Phil Yang March 17, 2020, 1:17 a.m. UTC
  The num_mapped_cores and execute_lock are synchronized with rte_atomic_XX
APIs which is a full barrier, DMB, on aarch64. This patch optimized it with
c11 atomic one-way barrier.

Signed-off-by: Phil Yang <phil.yang@arm.com>
Reviewed-by: Ruifeng Wang <ruifeng.wang@arm.com>
Reviewed-by: Gavin Hu <gavin.hu@arm.com>
Reviewed-by: Honnappa Nagarahalli <honnappa.nagarahalli@arm.com>
---
 lib/librte_eal/common/rte_service.c | 50 ++++++++++++++++++++++++++-----------
 1 file changed, 35 insertions(+), 15 deletions(-)
  

Comments

Van Haaren, Harry April 3, 2020, 11:58 a.m.

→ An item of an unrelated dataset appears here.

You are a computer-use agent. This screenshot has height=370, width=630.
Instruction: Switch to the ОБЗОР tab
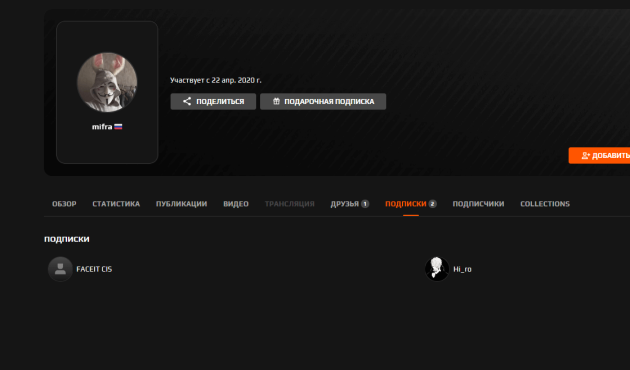point(64,204)
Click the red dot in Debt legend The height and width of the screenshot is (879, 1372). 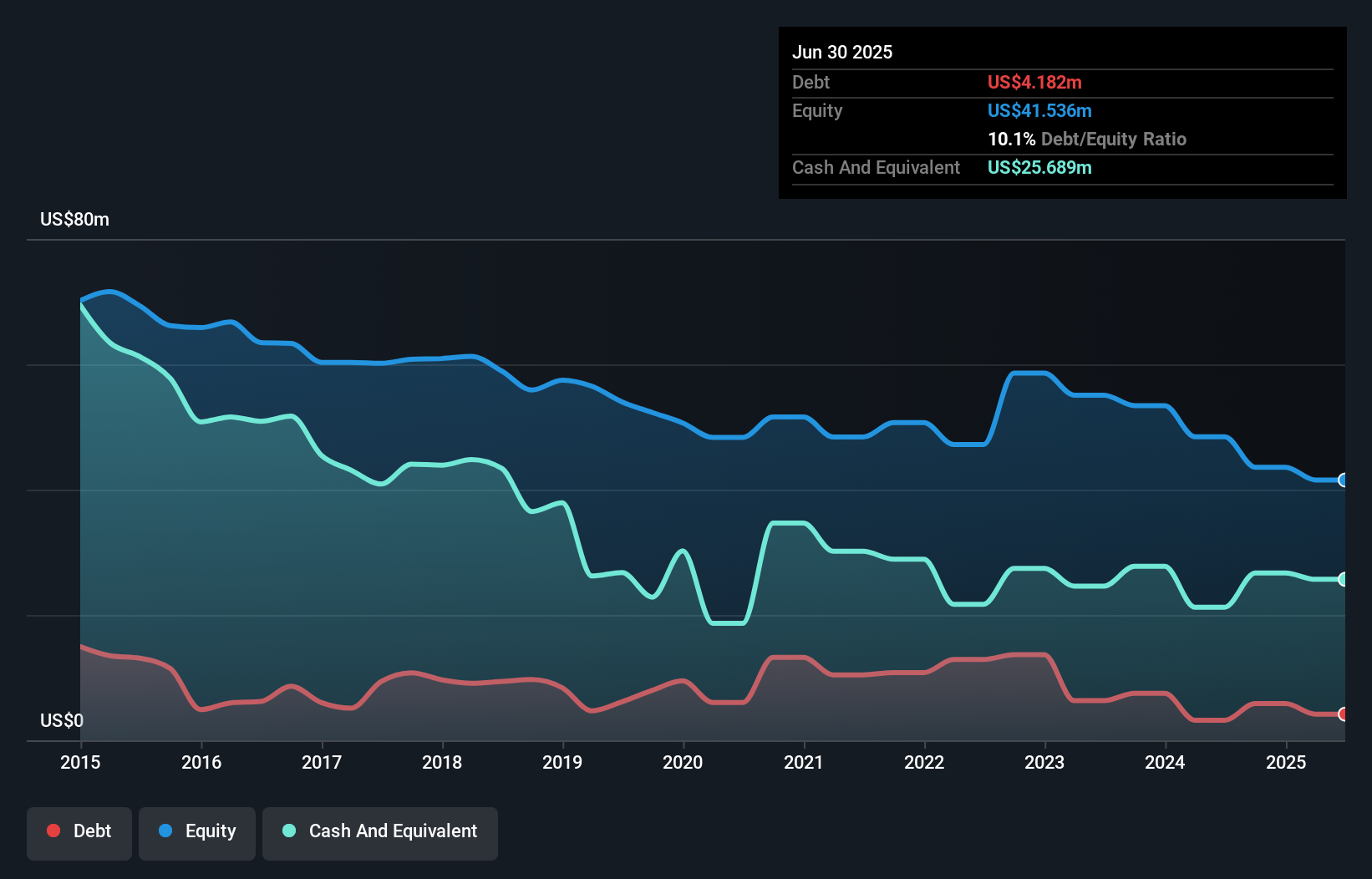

UTC | #1
> -----Original Message-----
> From: Phil Yang <phil.yang@arm.com>
> Sent: Tuesday, March 17, 2020 1:18 AM
> To: thomas@monjalon.net; Van Haaren, Harry <harry.van.haaren@intel.com>;
> Ananyev, Konstantin <konstantin.ananyev@intel.com>;
> stephen@networkplumber.org; maxime.coquelin@redhat.com; dev@dpdk.org
> Cc: david.marchand@redhat.com; jerinj@marvell.com; hemant.agrawal@nxp.com;
> Honnappa.Nagarahalli@arm.com; gavin.hu@arm.com; ruifeng.wang@arm.com;
> joyce.kong@arm.com; nd@arm.com
> Subject: [PATCH v3 11/12] service: optimize with c11 one-way barrier
> 
> The num_mapped_cores and execute_lock are synchronized with rte_atomic_XX
> APIs which is a full barrier, DMB, on aarch64. This patch optimized it with
> c11 atomic one-way barrier.
> 
> Signed-off-by: Phil Yang <phil.yang@arm.com>
> Reviewed-by: Ruifeng Wang <ruifeng.wang@arm.com>
> Reviewed-by: Gavin Hu <gavin.hu@arm.com>
> Reviewed-by: Honnappa Nagarahalli <honnappa.nagarahalli@arm.com>

Based on discussion on-list, it seems the consensus is to not use
GCC builtins, but instead use C11 APIs "proper"? If my conclusion is
correct, the v+1 of this patchset would require updates to that style API.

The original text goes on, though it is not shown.